Stavridis, who serves as the alliance’s supreme allied commander for Europe, said in an interview Monday how cyber attacks are often difficult to attribute, can cause immense damage and can be launched by nations, terrorists, criminal gangs or individuals. NATO has to find the balance between “share to win” and “need to know,” he added.
“Life is not an on or off switch,” he said. “In other words, we can’t just open everything up or shut everything down –- although that is the tendency in moments of crisis.”
The WikiLeaks releases are that type of crisis, he added, and it is hard to know where to set the dial.

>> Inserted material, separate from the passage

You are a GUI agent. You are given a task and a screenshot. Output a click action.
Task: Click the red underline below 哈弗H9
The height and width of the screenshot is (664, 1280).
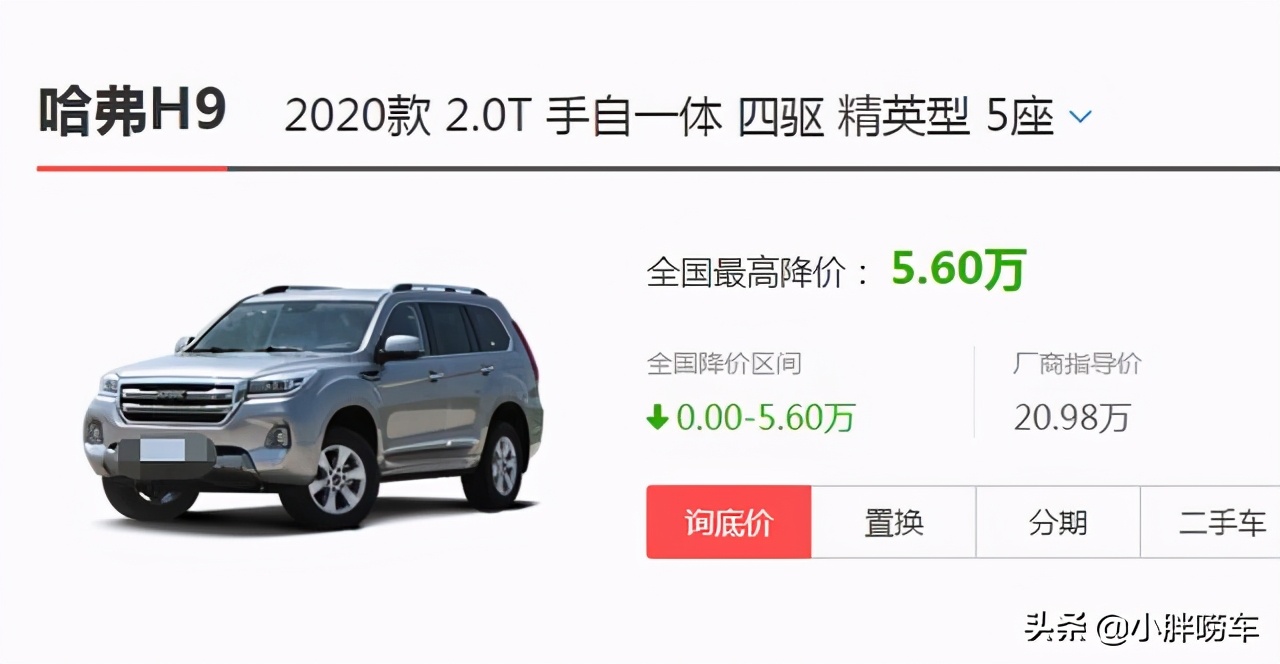click(132, 168)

“As a result of WikiLeaks, we will move that dial back a bit, more to the ‘protect’ side, but I think it is very important that we don’t overreact to it and simply shut down into international enclaves and cut off sharing,” he said. “It would be massively counterproductive.”
NATO has to use all the technical means it has to protect itself from something like WikiLeaks or any other attempt to “intrude, manipulate, move data or reveal classified secrets,” Stavridis said.
“There’s a policy side to it, which is deciding where the dial goes, and there’s a technical side to it, and we’re very working very hard to put those in place,” he added.
The admiral said he believes a cyber attack could trigger a response in accordance with Article 5 of the NATO Charter, which states that an attack on any NATO member is an attack on all NATO members. He also noted how cyber attacks can vary from espionage to DoS attacks to kinetic effects.
“When you come into my networks and are manipulating my air traffic control data, and you are causing airplanes to be unable to land and they crash and people die,” he added, “that’s an attack.”
Although NATO is not yet looking to establish a counterpart to U.S. Cyber Command, that will be one of the questions officials ponder upon at the Center for Excellence for Cybersecurity in Tallinn, Estonia, as the process moves forward, Stavridis said.
“I could envision within the NATO alliance an operational command that focuses on cyber,” he said. “At the moment, that work is imbedded in several of the NATO agencies. But I think we are seeing this as an operational task, so I will be advocating putting more of this on the operational side.”